The Rutan SkiGull is an amphibious aircraft designed by Burt Rutan.

==Development==
The SkiGull is a two-seat composite/titanium aircraft equipped with retractable ski undercarriage that can have wheels attached for water, snow or land operations, landing on around 400 feet of surface, but with a range to cross oceans. The engine is configured to operate with Swift Fuel, auto or boat fuel. The aircraft is being developed privately.

Public disclosure of the SkiGull design was made at the EAA's Airventure convention in 2015. Details included ability to operate in ocean waves with skis or land on smooth water or grass with skis retracted, 140 knot cruise speed (optionally 177 knots turbocharged), quiet flight, water takeoff in 460 feet, high wing with 47-foot span (foldable), ground transportation without a trailer, a single 44-percent-span Fowler flap behind the main propeller, and two electric motors with forward-folding reversible propellers to simplify docking and give optional takeoff power.

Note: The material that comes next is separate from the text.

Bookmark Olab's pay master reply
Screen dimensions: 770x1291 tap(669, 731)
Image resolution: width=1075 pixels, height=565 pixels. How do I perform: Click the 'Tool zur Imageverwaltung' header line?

The SkiGull performed water tests in October 2015. It has two 12 hp electric motors for docking, but they can also fly the plane 8 miles without the piston engine. The plane can loiter for 35 hours. First flight tests in Coeur d'Alene, Idaho lasting 1.8 hours were successfully completed November 24, 2015. Tests included basic stability and control in cruise configuration and with flap down and skis extended. Rutan states that his goal for the aircraft is "something that we'll look back and say, 'what this airplane is and is able to do, in terms of operating in beaches, rough water, and have the kind of capabilities that it has, is not just something a little better than the best floatplane, but something that is really truly breakthrough in nature.'"

Ongoing work is addressing refinements such as stall characteristics and pitch attitude in water. Changes also include larger wheels functionally independent of the skis and no longer configured as a "tail dragger."